EXCERPT PROVIDED ->
*** Block opens ***
My 2¢, I personally feel like all of the productivity gains since 4.5's release (in November 2025!!) have come from improvements to the harnesses (cc, cursor cli, codex, opencode, whatever) AND from the context window expansion from 200k to 1M.
But the actual "raw" intelligence of the model / ability to make good decisions feels like it has plateaued since 4.5. 4.6 was maybe a small improvement, but hard to differentiate from in-context-learning with the 1M window. 4.7 if anything felt like a regression in wisdom for me and my coworkers, with it consistently making worse/lazier decisions.
- somenameforme - 4 minutes ago
  
  They all feel, more or less, the same to me in terms of output capabilities. Mostly get simple things right, can get more complex things right with nudging, eventually get stuck hard on something that takes a bunch of iterations through it/logging/etc or me fixing the code manually.
*** Block closes ***
REQUIREMENT 1 -> Reproduce the stretch of the forum excerpt from "My 2¢, I personally" through "200k to 1M.".
REQUIREMENT 2 -> In the forum excerpt, the context window expanded from what size to what size?

COLLECTED MATERIAL ->
*** Block opens ***
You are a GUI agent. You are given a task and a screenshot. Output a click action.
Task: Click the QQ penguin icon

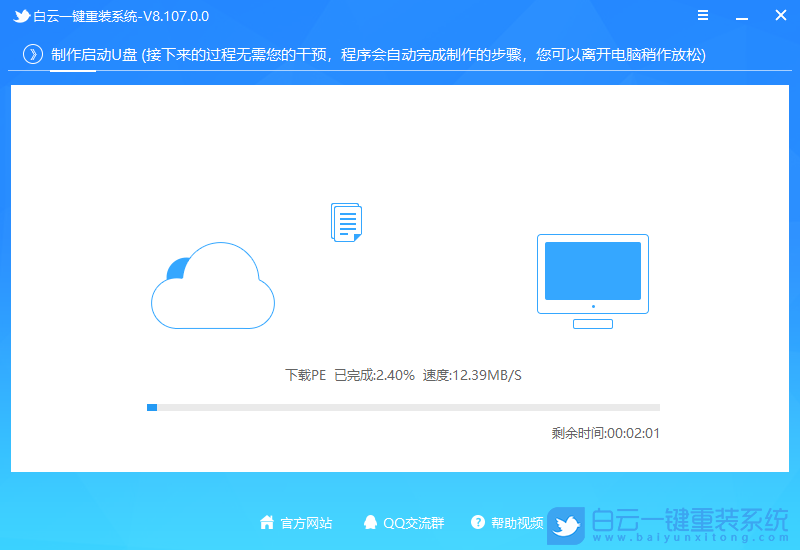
*** Block closes ***
EXERCISE RESPONSE 1 ->
My 2¢, I personally feel like all of the productivity gains since 4.5's release (in November 2025!!) have come from improvements to the harnesses (cc, cursor cli, codex, opencode, whatever) AND from the context window expansion from 200k to 1M.

EXERCISE RESPONSE 2 -> From 200k to 1M.